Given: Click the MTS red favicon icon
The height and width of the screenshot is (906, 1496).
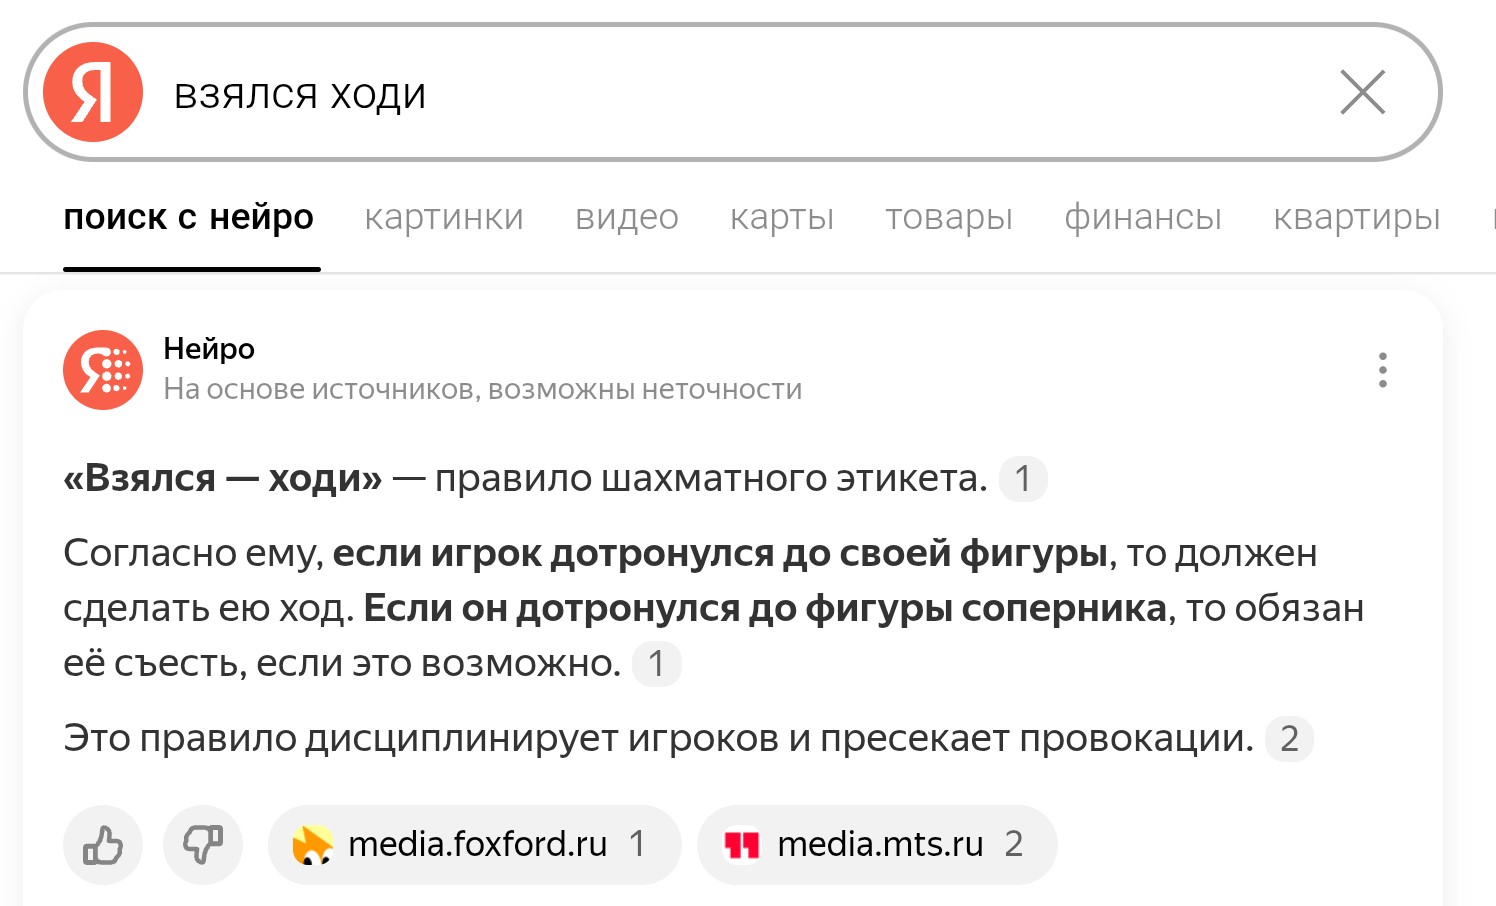Looking at the screenshot, I should coord(742,846).
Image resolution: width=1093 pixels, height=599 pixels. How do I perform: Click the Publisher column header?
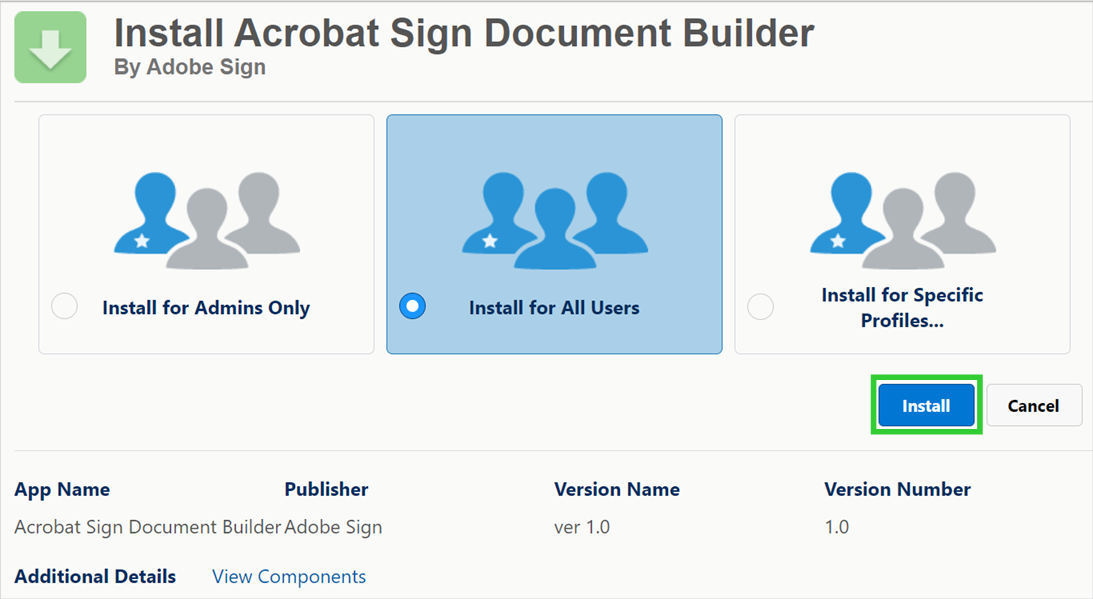click(x=326, y=489)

_ _ _ _ _

» What to produce
Transcribe, without alteration, each line from the one with "Image resolution: width=1093" through the last line of the data; no pictures belong in the copy.

» Completed exercise
Image resolution: width=1093 pixels, height=599 pixels. How do I perform: Click the Publisher column header?
click(x=326, y=489)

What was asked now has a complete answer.